Но его можно было отсюда не убирать, он был спокойнее этих женщин да и многих мужчин. Он внимательно и даже жадно наблюдал за умирающим пешеходом. Который умирал примерно так же, как кошка… Оказывается, все умирают одинаково — хоть они кошки, хоть люди…

Сбитый пешеход подергался в агонии и затих. Дальше смотреть было неинтересно. Он повернулся и пошел. И снова ел свою кашу, не испытывая при этом никакой тошноты.

После школы он стал лаборантом в мединституты, куда его по блату пристроила мать, которая считала, что так ему будет легче поступить. Он ухаживал за лабораторными животными и их же резал. Причем очень спокойно, давая фору иным студентам.

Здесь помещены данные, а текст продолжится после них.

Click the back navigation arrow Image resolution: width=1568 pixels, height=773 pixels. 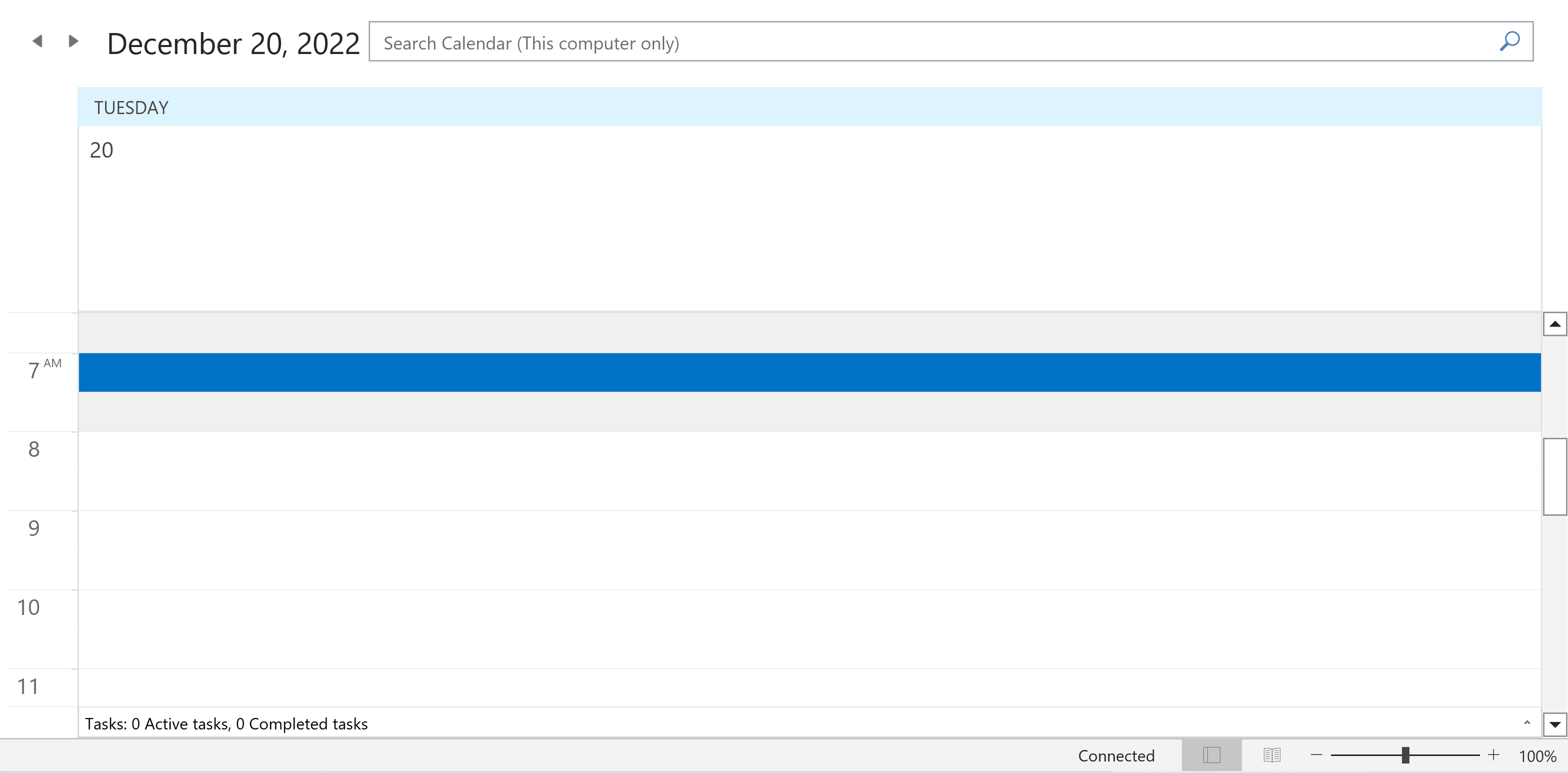pos(37,41)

— Крепкая психика у этого парнишки! — удивлялись работники кафедры, наблюдая, как он распластывает очередную, которую сам же и выкормил, крысу. — И очень твердая рука. Хорошим хирургом будет.

Но в институт он не поступил и загремел в армию.

Где, учитывая его медицинский опыт, попал в военно-полевой госпиталь. А там с подъема до отбоя возил половой тряпкой и протирал шкафчики с лекарствами.

Но потом госпиталь послали в Афганистан — прочитали приказ о срочной передислокации и дали полдня на сборы. Врачи побежали прощаться с семьями, а приписанные к части солдаты быстро собрали и погрузили пожитки в уходящий на юг военный «борт». Оказывается, где-то там, в горах, душманы захватили и вырезали целый госпиталь, и командованию срочно понадобились медики.

В Афгане ему жилось даже лучше, чем на «большой земле» — службы он не видел и на боевые не ходил, постоянно болтаясь при санбате. И даже получал дополнительный паек и денежное содержание за то, что возился с «двухсотыми». Охотников на такую работу находилось немного, и как-то так получилось, что ею занялся он. «Двухсотых» стаскивали в стоящую на отшибе палатку, которая в документах именовалась «моргом». Их нужно было раздевать, обмывать, ворочать в гробах, запаивать в цинки. Что он и делал. И даже присутствовал при вскрытии, когда оно проводилось, ассистируя врачам.

— Молодец! — хвалили они его. — Тебе бы в медицинский…

Потом в санбате случилось ЧП — пропал спирт. Много спирта. Который всплыл где-то на «черном» рынке. Дело замять не смогли или не захотели, и в госпиталь нагрянули следователи. После недолгого дознания «козлом отпущения» назначили его. Может быть, потому, что из всех солдат он был к спирту ближе всего.